When my strategies inevitably hit a slow or bad period I expect many subscribers will stop and jump out at some of the worst times. I don’t blame you but I do caution you not to do that. I also fully expect to get blasted with many angry private messages whenever that drawdown occurs. That is fine. However, if you are not yourself prepared to have a 35% drawdown or more while following any of my strategies please heed my warnings! I will have little sympathy for you if you do not listen now.

That being said I don’t know if the next month will be a good month or a bad month. I am just playing my odds based on my simulations. Therefore, I will continue to carry on having an emergency fund, solid personal finances, and investing very aggressively with what I don’t need for a long time. Please consider your own situation and the affect a 35% drawdown or more in my strategies would have on your life.

Interactive Assets

I apologize for sending two broadcasts. However, I should also remind you that today or in the near future when Interactive Brokers moves my account to be under an advisor. I will at the minimum lose the capability to AutoTrade for a period of time. Therefore, you will likely get a message saying I have lost my TOS status. This is why. I am still trading these same methods with my own money but C2 won’t be able to see it.

Certainly a rough day in the markets for my accounts, but well within my models and expectations. For some of you a 10% swing in my system when the market has only dropped about 3% may not be willing to stick with it. That is ok! My system isn’t for everyone.

For me I find comfort in looking back. The same signals that helped me generate a 125% return YTD even with the roughly 10% drop today. That is the nature of my strategy and it requires a great deal of patience, trust, and risk tolerance.

That being said I am not doing nothing today. Days like today only increase my motivation to find more and better ways to invest, but unfortunately I have no news on any great new method that will circumvent days like today.

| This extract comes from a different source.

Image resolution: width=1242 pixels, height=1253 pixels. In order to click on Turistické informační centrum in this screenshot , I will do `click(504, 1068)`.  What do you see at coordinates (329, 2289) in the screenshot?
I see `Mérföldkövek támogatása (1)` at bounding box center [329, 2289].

Fortunately I recently quit my job and one of my main focuses will be working on a way to start adding some effective intraday trading. As of now I have not succeeded in simulating anything on a intraday trading time frame that will have long term success. I am in the process of testing all sorts of ideas. Some that are my own some that just come from sifting through all the junk on the internet. I also want to say that I am open to exploring any ideas you may have. However, before I would every trade with anything you suggest I would then take it an run numerous simulations on it myself to test the merit.

My best advice for today is stick to the plan or find a plan that better suits you. Don’t just change the plan.

Yes the strategy has done very well even considering the recent drawdown. At the same time have you considered combining more positions that have a lower correlation to each other in order to reduce the drawdown?

Believe you me I have considered it and have been working on it. Fortunately, I resigned from my day job about a month ago and worked my last day last Friday. So I do have more time to work on these things now and am more open to creating a system that trades throughout the day not just at the end of the day. I have some promising theories and initial tests in the works but do not have anything ready for sharing yet or investing large sums of my own net worth.

While I am looking at adding other assets my main focus is adding additional smaller time frame versions of existing signals. Right now that is the most promising theory and work in progress I seem to have. Like all things I am a big fan of robust backtesting and small scale trials before implementing here.

The best option immediately available to reduce drawdowns is to reduce scaling percentages. However, in my opinion that would be something better to do when the strategy is screaming up rather than in moments like this.